(WORK INSTRUCTION): Exactly the lines from the opening of the data through the line containing "You are a computer-use agent. Viewport: 566px" should be reproduced, please, with nothing added.

Stored records

-=-=-

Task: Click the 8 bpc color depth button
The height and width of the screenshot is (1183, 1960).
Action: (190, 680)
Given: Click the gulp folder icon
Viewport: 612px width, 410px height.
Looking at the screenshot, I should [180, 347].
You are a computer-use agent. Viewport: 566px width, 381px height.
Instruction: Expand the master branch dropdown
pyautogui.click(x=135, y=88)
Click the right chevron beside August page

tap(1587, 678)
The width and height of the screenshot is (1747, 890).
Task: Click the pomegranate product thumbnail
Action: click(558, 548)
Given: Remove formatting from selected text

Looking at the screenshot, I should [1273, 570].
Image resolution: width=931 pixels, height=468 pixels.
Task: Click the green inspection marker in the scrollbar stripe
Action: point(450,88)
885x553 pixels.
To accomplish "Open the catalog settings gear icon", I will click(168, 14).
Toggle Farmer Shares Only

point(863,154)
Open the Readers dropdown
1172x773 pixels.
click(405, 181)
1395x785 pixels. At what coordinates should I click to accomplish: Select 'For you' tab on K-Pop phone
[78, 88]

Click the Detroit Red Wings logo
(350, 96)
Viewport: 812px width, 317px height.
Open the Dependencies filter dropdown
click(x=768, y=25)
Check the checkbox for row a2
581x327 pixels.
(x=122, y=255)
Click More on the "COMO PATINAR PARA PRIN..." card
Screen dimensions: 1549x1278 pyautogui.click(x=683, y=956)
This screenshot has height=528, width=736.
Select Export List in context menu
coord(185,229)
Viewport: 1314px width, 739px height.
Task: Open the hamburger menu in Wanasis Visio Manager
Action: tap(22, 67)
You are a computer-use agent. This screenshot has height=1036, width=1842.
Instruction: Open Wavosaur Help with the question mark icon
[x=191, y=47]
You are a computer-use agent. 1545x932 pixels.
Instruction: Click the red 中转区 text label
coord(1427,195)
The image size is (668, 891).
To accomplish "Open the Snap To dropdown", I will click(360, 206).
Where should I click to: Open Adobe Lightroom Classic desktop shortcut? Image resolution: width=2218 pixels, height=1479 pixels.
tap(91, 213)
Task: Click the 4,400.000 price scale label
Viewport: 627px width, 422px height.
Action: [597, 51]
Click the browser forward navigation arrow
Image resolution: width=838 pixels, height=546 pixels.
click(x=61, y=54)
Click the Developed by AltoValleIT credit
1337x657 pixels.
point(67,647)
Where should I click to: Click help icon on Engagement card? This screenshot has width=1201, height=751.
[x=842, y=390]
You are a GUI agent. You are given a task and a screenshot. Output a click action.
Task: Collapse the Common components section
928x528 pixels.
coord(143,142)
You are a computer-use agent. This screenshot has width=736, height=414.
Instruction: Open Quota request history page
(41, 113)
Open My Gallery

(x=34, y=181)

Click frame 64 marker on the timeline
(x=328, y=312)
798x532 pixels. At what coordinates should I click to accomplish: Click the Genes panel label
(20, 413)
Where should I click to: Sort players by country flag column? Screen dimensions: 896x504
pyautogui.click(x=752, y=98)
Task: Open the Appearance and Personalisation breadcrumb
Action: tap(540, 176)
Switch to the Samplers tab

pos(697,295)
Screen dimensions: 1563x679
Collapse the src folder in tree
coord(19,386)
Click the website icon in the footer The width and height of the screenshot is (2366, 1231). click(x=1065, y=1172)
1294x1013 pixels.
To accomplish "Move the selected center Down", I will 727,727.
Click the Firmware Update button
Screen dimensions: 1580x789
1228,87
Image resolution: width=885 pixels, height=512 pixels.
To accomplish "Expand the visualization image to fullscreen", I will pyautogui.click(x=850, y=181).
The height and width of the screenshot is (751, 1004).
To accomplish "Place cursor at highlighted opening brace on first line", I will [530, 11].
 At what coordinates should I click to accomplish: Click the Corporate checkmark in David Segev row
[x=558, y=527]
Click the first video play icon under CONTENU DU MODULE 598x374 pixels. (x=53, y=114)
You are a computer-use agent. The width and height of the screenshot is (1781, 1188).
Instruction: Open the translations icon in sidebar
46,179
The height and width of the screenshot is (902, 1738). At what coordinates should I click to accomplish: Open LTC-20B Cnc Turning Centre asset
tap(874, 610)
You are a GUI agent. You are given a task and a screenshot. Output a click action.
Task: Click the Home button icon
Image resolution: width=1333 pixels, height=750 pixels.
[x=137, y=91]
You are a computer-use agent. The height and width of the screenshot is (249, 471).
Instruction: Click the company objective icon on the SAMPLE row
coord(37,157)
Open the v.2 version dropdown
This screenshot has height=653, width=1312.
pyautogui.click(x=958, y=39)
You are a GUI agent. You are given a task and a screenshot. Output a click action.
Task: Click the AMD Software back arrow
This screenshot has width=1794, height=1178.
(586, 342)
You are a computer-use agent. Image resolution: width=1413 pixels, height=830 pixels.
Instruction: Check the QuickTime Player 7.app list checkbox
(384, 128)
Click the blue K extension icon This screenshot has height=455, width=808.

-=-=-

(COMPLETED EXERCISE):
Task: Click the 8 bpc color depth button
The height and width of the screenshot is (1183, 1960).
Action: (190, 680)
Given: Click the gulp folder icon
Viewport: 612px width, 410px height.
Looking at the screenshot, I should [180, 347].
You are a computer-use agent. Viewport: 566px width, 381px height.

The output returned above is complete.